Like today, if a Switch [REDACTED] game can't fit everything on the card, it can fit the rest on the eShop servers. That's how Xbox deals with it.

I really don't think it's that big a deal - or that big a hurdle. There just wasn't that much of a stink made about New 3DS cards fitting 3DS, or DSi Cards in DS.
In fact, what you mention already happens in certain Switch physical games.
For example, the GTA trilogy includes all three SKUs on the cartridge, but only two of them are complete, the third only includes a few MB verification and requires you to download the entire game as an "update".
 
What do the latest leaks and credible rumors put the Switch 2 power at?
Between the PS4 and PS4 Pro in raw power, but being a newer architecture and having DLSS, probably in realm of a slow PS5, rather than a fast PS4.

Closest to the Xbox Series S. Probably designed to be, to some extent, a console where Gen 9 games are possible at the baseline.
 
In fact, what you mention already happens in certain Switch physical games.
For example, the GTA trilogy includes all three SKUs on the cartridge, but only two of them are complete, the third only includes a few MB verification and requires you to download the entire game as an "update".
Why would they even be seperate SKUs, honestly? But yeah, I imagine a lot of them will have the full "base" Switch game playable on all models, but prompt an "update" for the enhancements if you're on a Switch [REDACTED] and connected to the internet, unless they could fit those enhancements onto the Game Card.

I think it's very likely Mario Kart 8 Deluxe with its many production runs will probably have its final print run be all the BCP course data + enhancements.
 
Why would they even be seperate SKUs, honestly?
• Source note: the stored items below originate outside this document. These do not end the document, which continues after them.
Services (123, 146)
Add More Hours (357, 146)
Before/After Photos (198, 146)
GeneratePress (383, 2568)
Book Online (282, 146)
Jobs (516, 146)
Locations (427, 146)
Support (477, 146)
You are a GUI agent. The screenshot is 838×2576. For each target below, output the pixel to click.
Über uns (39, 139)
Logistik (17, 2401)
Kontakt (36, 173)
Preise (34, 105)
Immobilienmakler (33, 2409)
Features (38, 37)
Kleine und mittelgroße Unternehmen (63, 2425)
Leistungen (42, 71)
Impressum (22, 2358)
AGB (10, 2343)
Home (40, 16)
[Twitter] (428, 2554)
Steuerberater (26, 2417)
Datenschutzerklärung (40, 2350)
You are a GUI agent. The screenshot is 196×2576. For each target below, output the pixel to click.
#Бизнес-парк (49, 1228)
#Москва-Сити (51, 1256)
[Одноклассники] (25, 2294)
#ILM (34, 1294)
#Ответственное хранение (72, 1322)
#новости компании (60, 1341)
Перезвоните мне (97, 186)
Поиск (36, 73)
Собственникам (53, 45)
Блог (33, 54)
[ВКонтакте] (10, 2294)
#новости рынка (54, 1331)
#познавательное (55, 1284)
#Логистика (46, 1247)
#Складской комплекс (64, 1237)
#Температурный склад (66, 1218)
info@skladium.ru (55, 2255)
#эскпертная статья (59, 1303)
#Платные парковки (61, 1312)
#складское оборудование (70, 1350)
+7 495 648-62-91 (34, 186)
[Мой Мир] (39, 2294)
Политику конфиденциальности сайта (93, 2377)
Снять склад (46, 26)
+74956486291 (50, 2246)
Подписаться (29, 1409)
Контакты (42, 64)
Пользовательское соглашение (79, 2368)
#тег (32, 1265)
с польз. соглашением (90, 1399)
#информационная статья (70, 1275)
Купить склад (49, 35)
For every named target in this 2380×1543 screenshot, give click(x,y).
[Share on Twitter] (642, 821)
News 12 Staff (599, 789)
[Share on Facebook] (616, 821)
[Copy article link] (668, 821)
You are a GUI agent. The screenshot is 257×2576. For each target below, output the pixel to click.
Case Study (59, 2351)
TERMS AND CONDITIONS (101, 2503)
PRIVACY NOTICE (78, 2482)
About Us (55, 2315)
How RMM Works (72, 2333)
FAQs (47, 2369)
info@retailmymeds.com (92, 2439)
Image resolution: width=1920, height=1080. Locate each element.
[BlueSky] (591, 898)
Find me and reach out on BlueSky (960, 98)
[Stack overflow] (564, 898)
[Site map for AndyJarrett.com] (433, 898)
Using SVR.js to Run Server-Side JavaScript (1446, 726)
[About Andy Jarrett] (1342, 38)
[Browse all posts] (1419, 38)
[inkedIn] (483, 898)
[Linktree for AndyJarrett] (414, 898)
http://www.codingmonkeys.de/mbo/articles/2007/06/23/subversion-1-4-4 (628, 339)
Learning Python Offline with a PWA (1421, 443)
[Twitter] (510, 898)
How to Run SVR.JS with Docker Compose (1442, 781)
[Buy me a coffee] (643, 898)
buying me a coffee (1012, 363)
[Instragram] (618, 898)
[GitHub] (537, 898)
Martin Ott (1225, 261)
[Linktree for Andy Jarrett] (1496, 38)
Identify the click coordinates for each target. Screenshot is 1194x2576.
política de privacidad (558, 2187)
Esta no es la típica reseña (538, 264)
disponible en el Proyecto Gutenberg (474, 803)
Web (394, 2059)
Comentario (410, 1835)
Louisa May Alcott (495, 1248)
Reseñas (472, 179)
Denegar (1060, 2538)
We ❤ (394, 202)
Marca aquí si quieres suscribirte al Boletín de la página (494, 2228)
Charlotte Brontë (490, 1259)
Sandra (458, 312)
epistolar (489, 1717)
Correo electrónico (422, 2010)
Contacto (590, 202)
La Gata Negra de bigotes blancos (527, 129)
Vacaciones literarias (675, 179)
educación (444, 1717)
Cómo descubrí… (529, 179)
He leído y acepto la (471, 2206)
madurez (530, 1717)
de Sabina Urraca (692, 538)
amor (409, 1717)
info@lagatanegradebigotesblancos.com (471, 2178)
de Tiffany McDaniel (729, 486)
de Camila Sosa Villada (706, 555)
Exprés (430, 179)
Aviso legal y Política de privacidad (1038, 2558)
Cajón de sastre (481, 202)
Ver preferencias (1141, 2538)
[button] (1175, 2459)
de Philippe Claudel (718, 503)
But yeah, I imagine a lot of them will have the full "base" Switch game playable on all models, but prompt an "update" for the enhancements if you're on a Switch [REDACTED] and connected to the internet, unless they could fit those enhancements onto the Game Card.

I think it's very likely Mario Kart 8 Deluxe with its many production runs will probably have its final print run be all the BCP course data + enhancements.
Well, I'm just saying that the Switch cartridges already handle the situation similar to Xbox Series X where there can be several versions in one physical release (with some of these versions and/or configurations being downloads associated with the disc/cartridge)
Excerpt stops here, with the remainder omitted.